The Catholic Bookstore, Inc. v. City of Jacksonville

CourtDistrict Court, M.D. Florida
DecidedJune 9, 2023
Docket3:23-cv-00192
StatusUnknown

This text of The Catholic Bookstore, Inc. v. City of Jacksonville (The Catholic Bookstore, Inc. v. City of Jacksonville) is published on Counsel Stack Legal Research, covering District Court, M.D. Florida primary law. Counsel Stack provides free access to over 12 million legal documents including statutes, case law, regulations, and constitutions.

Bluebook
The Catholic Bookstore, Inc. v.
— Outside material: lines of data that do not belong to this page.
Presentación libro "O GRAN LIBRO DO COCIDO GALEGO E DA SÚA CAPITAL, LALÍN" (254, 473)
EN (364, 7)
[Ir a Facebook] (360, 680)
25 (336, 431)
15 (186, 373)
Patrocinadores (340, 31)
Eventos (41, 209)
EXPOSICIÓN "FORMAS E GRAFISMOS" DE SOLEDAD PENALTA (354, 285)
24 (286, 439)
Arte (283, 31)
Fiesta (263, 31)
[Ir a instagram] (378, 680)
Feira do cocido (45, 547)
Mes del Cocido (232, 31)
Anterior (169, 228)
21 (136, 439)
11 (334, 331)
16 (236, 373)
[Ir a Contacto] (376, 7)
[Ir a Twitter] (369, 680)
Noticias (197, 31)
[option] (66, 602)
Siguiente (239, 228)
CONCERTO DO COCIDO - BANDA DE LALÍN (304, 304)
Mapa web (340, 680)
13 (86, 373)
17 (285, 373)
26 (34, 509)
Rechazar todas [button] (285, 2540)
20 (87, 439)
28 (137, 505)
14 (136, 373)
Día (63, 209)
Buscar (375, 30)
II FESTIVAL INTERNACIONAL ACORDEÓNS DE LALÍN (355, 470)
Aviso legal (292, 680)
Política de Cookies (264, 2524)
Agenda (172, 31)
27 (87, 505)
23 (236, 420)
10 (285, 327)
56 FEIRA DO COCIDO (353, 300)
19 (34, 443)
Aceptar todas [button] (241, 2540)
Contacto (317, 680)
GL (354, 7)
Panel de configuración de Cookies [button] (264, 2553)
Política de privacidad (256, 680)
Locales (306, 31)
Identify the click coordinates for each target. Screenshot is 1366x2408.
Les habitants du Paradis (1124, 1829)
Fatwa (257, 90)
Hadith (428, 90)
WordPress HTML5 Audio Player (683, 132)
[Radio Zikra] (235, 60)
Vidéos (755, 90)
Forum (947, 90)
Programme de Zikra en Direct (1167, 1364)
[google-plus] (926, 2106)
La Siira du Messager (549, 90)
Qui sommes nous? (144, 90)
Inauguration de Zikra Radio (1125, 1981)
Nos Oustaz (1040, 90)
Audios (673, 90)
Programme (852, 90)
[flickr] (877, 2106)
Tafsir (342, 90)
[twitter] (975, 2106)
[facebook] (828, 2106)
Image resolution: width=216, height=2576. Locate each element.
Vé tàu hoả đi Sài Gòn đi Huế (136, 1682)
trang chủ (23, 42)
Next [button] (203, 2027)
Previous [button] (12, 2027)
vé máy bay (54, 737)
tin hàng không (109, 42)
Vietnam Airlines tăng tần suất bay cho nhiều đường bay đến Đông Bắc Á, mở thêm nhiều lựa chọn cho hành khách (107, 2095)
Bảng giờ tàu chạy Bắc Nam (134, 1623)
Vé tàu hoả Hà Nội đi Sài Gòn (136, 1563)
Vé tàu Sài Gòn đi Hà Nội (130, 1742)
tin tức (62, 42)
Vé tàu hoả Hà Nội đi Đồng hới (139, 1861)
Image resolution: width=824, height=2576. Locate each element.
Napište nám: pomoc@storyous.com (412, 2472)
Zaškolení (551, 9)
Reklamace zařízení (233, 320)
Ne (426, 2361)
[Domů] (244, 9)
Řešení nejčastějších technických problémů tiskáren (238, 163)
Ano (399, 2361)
City of Jacksonville, (M.D. Fla. 2023).

Opinion

UNITED STATES DISTRICT COURT MIDDLE DISTRICT OF FLORIDA JACKSONVILLE DIVISION

THE CATHOLIC BOOKSTORE, INC. d/b/a Queen of Angels Catholic Bookstore,

Plaintiff,

v. Case No. 3:23-cv-192-TJC-MCR

CITY OF JACKSONVILLE,

Defendant.

ORDER This case involves a challenge to Jacksonville’s Human Rights Ordinance (HRO). The case is before the Court on Plaintiff Queen of Angels Catholic Bookstore’s (QOA) Motion for Preliminary Injunction (Doc. 4) and Defendant City of Jacksonville’s Motion to Dismiss (Doc. 23). The City responded in opposition to the preliminary injunction motion (Doc. 24) and QOA filed a combined response/reply to both motions (Doc. 32). Christian Family Coalition Florida, Inc. (CFC) also filed an amicus brief with the Court’s permission. (Docs. 33, 37).1 On May 15, 2023, the Court held a hearing on the motions, the record of which is incorporated by reference. (Doc. 42).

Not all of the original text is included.